Genotype at the 17q21 locus is strongly linked to childhood asthma, especially in children who experience an RV wheezing episode during the first three years of life [4]. The goal of our study was to investigate cell type-specific relationships between RV infection and 17q21 genotype, ORMDL3 expression, and the UPR. Our results support the hypothesis that ORMDL3 regulates both ATF6 pathway activity and type I IFN responses to RV in specific blood leukocytes. In monocytic cells, exogenous ORMDL3 synergized with RV to induce HSPA5 and IFNB1 gene expression. Furthermore, RV coordinately induced ORMDL3 and HSPA5 expression in PBMC and lymphocytes. Cells with the rs7216389 TT genotype at the 17q21 locus expressed higher levels of ORMDL3 expression and more RV-induced HSPA5 and IFNB1 mRNA. Finally, cell to cell contact appeared to be required for both ORMDL3 and HSPA5 upregulation in PBMCs.

The requirement for cell-cell interaction for RV-induced upregulation of ORMDL3 expression in PBMC contrasts with the sufficiency of STAT6-dependent cytokine stimulation reported in murine and other in vitro systems [14]. In particular, the cell type depletion studies suggest that virus-responsive IFN-producing pDC are critical for upregulating ORMDL3 expression (Figure 6). Moreover, the results of the transwell assays suggest that direct interaction with pDC rather than soluble factors (e.g. IFNs) are necessary to upregulate ORMDL3 expression upon exposure to RV. The requisite role that pDC are playing in ORMDL3 regulation will require further study.

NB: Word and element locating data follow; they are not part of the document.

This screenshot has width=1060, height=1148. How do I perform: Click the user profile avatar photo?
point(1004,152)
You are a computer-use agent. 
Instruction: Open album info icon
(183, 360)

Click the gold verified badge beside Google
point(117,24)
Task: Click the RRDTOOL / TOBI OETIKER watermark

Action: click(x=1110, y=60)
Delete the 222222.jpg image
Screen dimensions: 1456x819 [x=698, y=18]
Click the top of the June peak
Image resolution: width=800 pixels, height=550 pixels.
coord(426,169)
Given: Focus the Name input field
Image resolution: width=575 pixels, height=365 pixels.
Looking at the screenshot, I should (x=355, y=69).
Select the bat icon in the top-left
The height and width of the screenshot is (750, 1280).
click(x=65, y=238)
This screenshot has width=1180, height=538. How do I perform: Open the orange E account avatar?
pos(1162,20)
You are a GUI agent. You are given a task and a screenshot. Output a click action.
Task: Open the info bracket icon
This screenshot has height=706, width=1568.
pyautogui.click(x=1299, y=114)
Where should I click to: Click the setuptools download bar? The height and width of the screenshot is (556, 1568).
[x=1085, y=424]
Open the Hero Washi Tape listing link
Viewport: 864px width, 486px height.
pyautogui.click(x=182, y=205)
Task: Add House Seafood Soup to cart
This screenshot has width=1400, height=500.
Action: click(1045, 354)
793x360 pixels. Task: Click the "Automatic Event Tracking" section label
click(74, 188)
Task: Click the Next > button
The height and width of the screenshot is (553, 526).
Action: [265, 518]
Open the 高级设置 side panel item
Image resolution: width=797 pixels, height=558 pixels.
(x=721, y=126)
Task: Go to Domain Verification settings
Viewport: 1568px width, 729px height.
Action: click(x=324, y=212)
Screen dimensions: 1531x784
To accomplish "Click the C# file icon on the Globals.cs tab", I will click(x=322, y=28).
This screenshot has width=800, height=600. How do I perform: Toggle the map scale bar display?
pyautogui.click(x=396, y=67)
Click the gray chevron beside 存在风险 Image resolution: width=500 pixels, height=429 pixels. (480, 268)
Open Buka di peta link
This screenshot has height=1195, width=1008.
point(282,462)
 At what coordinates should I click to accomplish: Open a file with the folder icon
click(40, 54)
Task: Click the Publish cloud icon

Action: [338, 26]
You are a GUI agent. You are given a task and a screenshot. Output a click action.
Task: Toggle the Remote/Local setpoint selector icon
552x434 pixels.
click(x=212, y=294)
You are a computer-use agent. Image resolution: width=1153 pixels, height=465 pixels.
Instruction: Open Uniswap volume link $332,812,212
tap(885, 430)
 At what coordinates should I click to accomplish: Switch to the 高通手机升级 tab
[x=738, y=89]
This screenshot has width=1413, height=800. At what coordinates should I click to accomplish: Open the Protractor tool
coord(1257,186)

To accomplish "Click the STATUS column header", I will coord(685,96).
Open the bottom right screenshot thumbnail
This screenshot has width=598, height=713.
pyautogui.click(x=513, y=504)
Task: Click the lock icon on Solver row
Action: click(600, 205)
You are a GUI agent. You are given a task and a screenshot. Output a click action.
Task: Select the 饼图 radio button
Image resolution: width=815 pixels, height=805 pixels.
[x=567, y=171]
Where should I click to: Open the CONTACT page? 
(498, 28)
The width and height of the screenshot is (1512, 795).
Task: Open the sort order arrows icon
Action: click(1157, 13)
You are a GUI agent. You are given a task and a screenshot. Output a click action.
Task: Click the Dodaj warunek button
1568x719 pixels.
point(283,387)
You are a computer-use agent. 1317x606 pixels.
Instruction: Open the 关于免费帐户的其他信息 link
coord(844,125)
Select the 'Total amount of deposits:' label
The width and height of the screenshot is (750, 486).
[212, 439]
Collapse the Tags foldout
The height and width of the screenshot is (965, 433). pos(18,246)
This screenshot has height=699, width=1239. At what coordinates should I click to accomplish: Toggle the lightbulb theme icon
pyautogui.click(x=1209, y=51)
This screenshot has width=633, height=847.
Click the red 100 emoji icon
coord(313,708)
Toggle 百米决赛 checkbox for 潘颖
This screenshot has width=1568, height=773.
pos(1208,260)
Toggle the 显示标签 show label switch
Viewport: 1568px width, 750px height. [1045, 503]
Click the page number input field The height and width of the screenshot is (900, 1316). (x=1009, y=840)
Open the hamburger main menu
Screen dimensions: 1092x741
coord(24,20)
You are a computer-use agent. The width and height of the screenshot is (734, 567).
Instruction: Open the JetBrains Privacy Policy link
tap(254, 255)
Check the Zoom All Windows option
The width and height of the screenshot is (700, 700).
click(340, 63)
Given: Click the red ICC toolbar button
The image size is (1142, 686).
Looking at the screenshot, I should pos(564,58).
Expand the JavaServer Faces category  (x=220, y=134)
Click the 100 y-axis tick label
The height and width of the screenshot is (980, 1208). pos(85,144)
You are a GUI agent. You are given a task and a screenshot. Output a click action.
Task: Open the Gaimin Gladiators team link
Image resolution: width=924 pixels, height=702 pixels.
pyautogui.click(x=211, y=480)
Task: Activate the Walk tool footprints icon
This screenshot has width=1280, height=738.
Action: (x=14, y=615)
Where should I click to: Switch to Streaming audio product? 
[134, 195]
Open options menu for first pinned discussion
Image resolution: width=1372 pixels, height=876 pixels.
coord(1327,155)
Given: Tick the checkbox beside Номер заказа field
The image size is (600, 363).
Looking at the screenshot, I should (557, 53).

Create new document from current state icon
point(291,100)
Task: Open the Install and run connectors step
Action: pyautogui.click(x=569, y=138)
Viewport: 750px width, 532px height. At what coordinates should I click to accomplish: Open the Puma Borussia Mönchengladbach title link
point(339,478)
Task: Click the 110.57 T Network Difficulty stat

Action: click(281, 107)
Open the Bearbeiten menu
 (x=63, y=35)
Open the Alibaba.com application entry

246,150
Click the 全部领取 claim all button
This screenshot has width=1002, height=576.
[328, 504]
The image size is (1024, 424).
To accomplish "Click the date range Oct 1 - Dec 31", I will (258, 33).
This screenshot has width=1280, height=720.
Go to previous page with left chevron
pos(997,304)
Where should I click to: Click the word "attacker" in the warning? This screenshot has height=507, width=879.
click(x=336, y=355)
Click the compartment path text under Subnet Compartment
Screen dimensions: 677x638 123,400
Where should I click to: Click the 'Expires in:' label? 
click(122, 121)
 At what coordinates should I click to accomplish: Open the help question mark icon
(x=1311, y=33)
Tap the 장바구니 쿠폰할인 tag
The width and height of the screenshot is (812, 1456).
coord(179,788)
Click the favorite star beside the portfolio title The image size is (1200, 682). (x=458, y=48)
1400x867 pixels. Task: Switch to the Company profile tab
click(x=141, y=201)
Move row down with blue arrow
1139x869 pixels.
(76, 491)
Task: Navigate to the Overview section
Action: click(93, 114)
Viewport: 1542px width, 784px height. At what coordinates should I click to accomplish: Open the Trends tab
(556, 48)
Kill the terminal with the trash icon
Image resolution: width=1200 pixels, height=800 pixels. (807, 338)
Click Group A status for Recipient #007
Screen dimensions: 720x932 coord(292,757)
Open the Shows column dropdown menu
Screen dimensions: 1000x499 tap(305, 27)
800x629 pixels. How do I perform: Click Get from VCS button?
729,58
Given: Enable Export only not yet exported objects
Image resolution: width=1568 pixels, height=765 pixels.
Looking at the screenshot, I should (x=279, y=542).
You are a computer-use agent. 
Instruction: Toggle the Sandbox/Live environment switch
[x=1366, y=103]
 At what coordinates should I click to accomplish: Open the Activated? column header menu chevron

Cell-specific patterns of ORMDL3 expression were highly variable and may provide clues that link this gene to asthma pathogenesis. Our results examining ORMDL3 expression in different leukocyte populations are consistent with a previous study showing higher expression of this gene in CD8 T cells and B cells and lower expression in monocytes [6]. The strikingly high levels of ORMDL3 mRNA and ORMDL protein in human eosinophils had not been previously reported, and suggest the possibility that ORMDL3 might affect eosinophil inflammatory functions. In this study, we found that B cells had the greatest genotype-specific differences in ORMDL3 expression, in both untreated and RV-stimulated cells. B cells have been implicated in asthma exacerbations, asthma severity, and are key effector cells in allergic diseases through the production of allergen specific-IgE [30–32]. Although the 17q21 genotype has not been associated with allergic sensitization, it has recently been associated with allergic rhinitis, suggesting a link between this locus and allergic disease in the presence of asthma [4, 33].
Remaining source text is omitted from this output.